== Trecho selecionado ==
**********
Estas histórias fantásticas...
Anos atrás, perdido numa livraria
em BH, passeando entre as prateleiras para esperar o tempo correr, fui atraído
por um livro de lombada preta e capa verde, com título instigante: O Grande
Livro do Folclore. Só pelo conteúdo e atiçado por minha intensa curiosidade
sobre a origem de tudo, adquiri a obra escrita pelo jornalista, folclorista e
professor, Carlos Felipe Horta, um escritor que é referência no assunto e
também um exemplo de vida que lutou contra a ditadura no Brasil. Tive a
oportunidade de conhecê-lo em outra ocasião, quando me ensinou algo
inesquecível. Perguntei por onde começar a escrita de um livro. Ele sorriu,
tirou os óculos, olhou intensamente para o meu nervosismo e disse: “pesquise a
sua história, do seu povo, dos seus antepassados, da sua cidade”.
Depois disso, recebi um e-mail
com uma apresentação engraçada falando do Forró do Zé de Anísio. Um personagem
lendário do município, que causava medo quando eu era criança e morava no
bairro Santa Ângela. Ele andava com um porrete, tinha um bigode másculo, como
se fosse um típico português, uma cara amarrada. A mensagem contava os segredos
do forró, onde só entravam senhoras e senhores da terceira idade, que não
podiam dançar de chinelos e que saboreavam a famosa farofa servida na mão,
vendida por um real cada porção. Enviei aquelas informações para o jornalista
Maurício Kubrusly, do Fantástico, para que o Zé de Anísio virasse reportagem do
quadro Me Leva Brasil. Eles gostaram da sugestão e quiseram saber se em Bom
Despacho havia mais coisas para mostrar. Começou ali o resgate de lembranças e
a chance de colocar em prática o ensinamento do professor Carlos Felipe.
**********
== Dados fornecidos ==
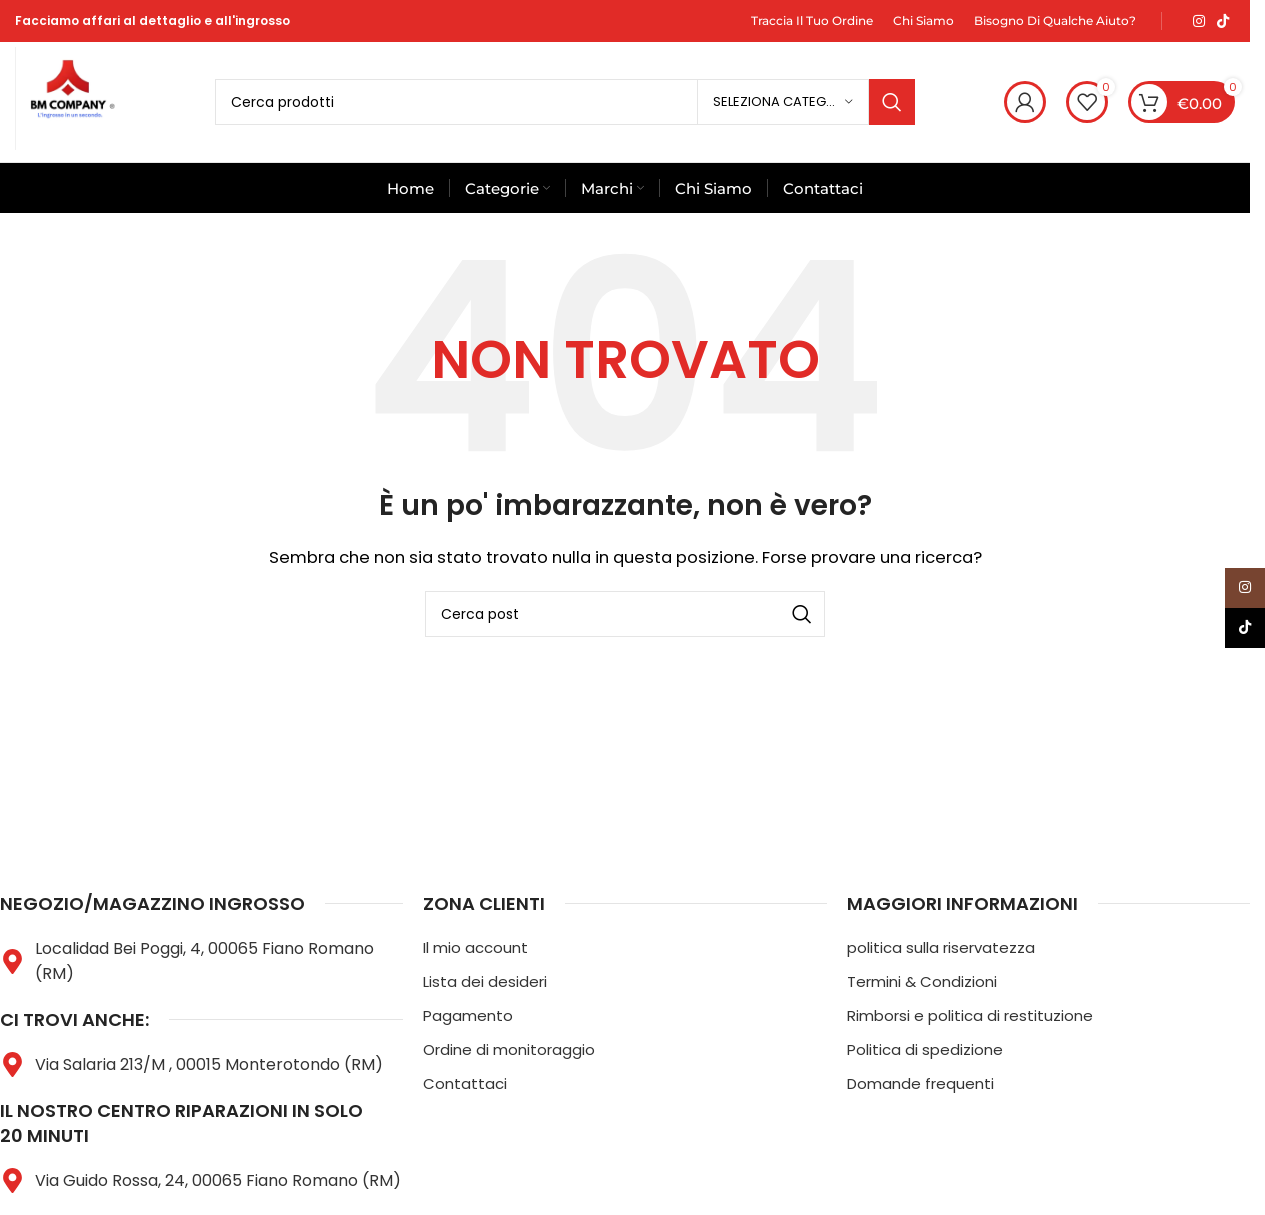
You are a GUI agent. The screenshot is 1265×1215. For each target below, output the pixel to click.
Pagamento (468, 1015)
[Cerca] (565, 102)
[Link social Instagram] (1199, 21)
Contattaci (465, 1083)
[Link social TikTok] (1223, 21)
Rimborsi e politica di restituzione (970, 1015)
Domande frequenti (920, 1083)
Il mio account (475, 947)
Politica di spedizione (925, 1049)
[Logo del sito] (70, 100)
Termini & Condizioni (922, 981)
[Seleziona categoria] (783, 102)
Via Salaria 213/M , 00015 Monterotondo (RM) (209, 1064)
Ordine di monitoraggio (509, 1049)
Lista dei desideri (485, 981)
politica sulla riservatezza (941, 947)
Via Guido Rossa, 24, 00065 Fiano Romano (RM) (218, 1180)
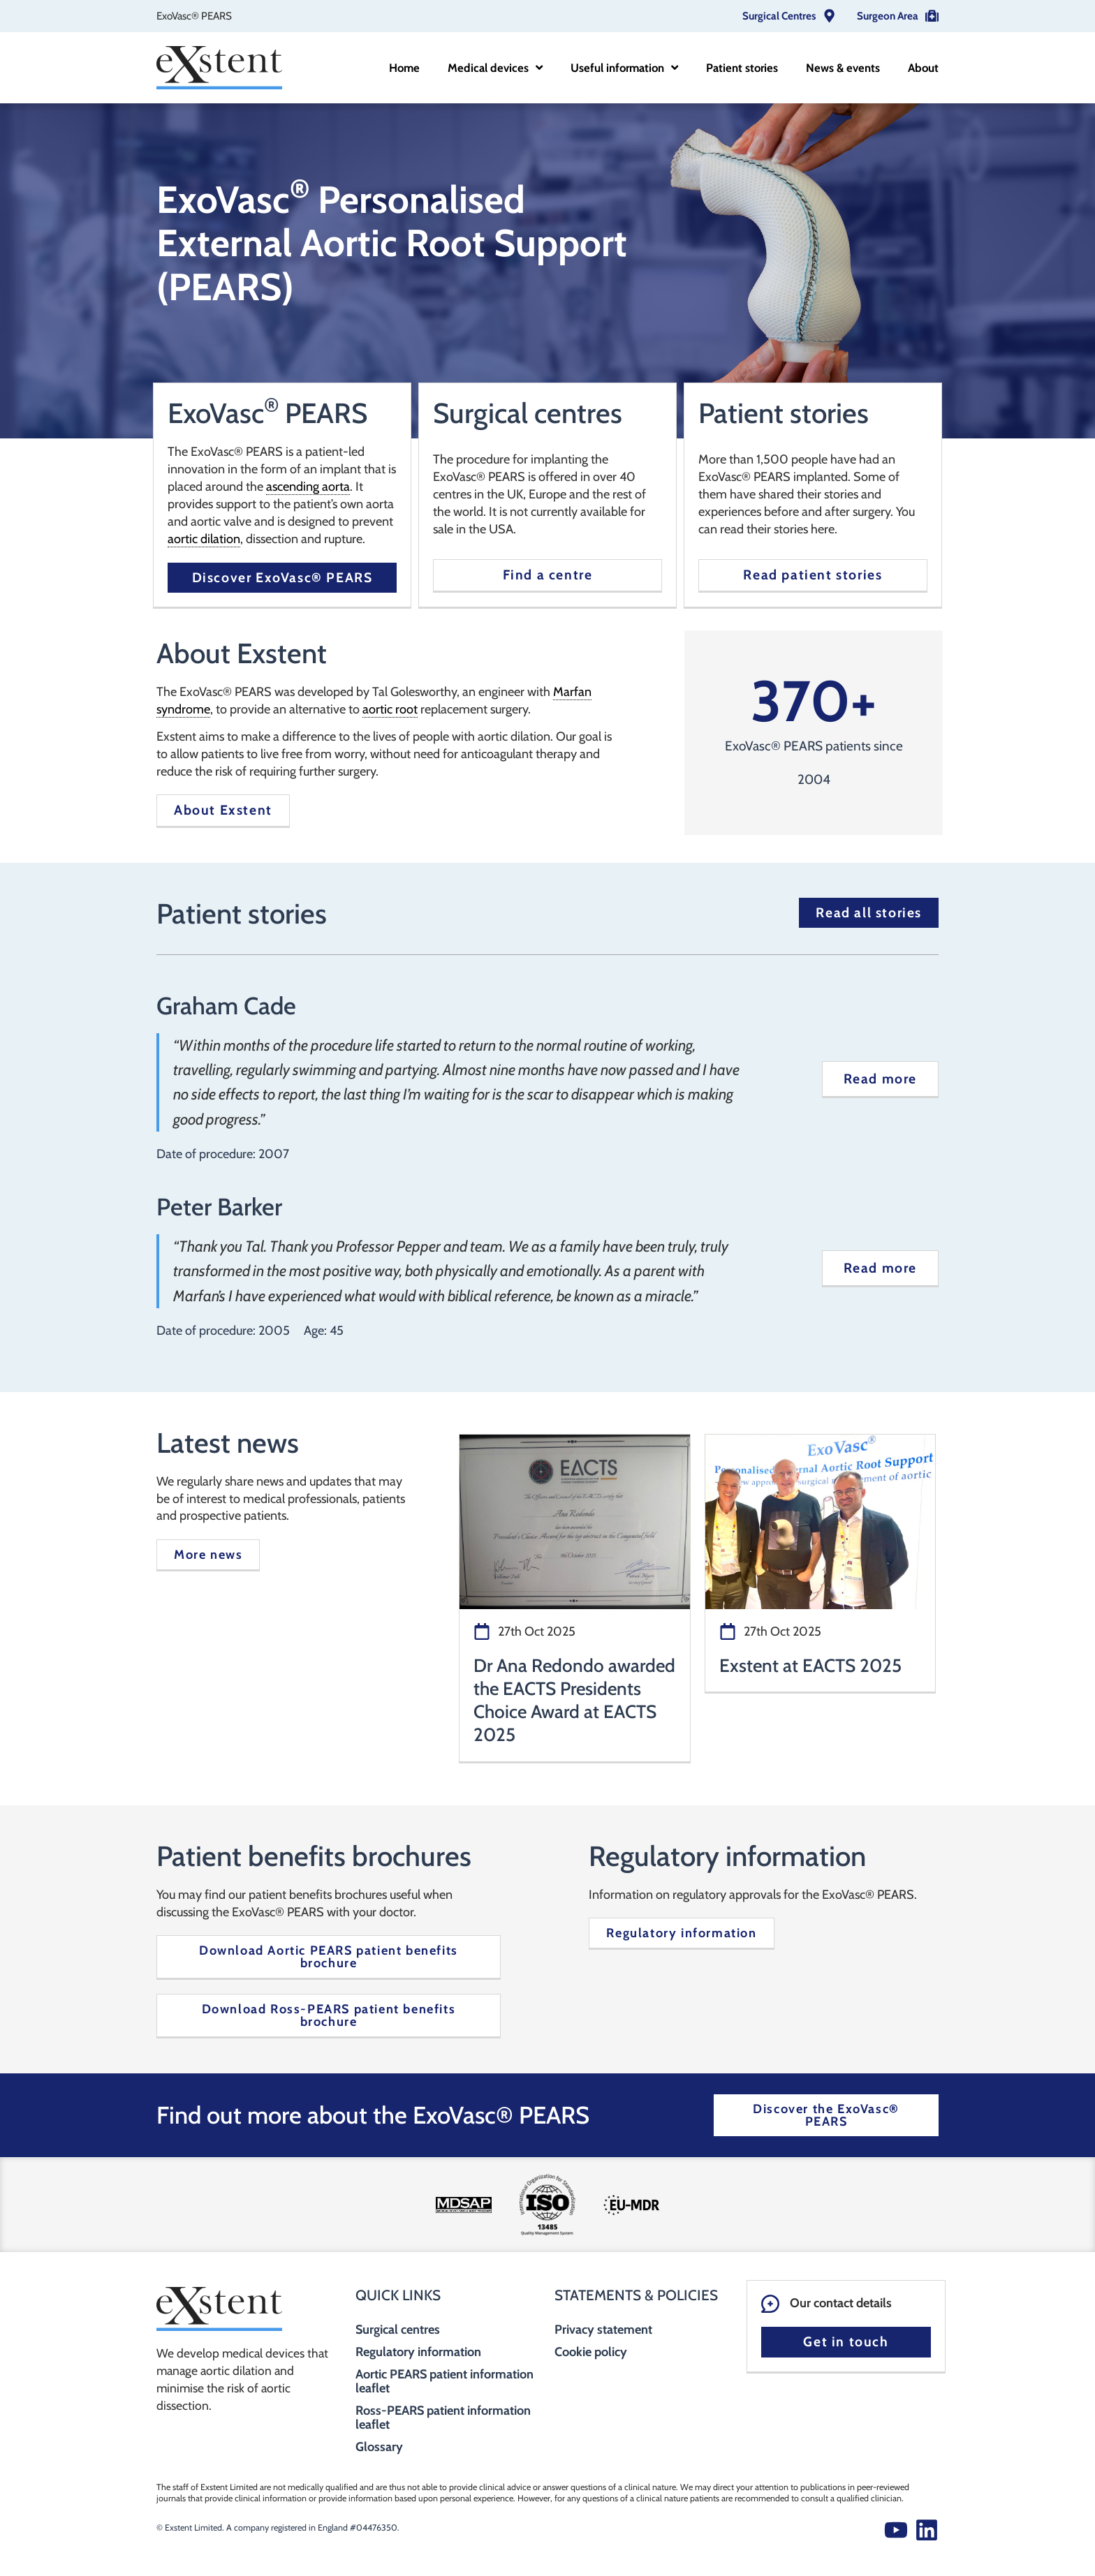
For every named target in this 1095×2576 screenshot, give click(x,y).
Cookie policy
**********
== Enunciado da tarefa ==
De acordo com o trecho, por quanto era vendida cada porção da farofa servida no Forró do Zé de Anísio?

== Resolução da tarefa ==
Cada porção era vendida por um real.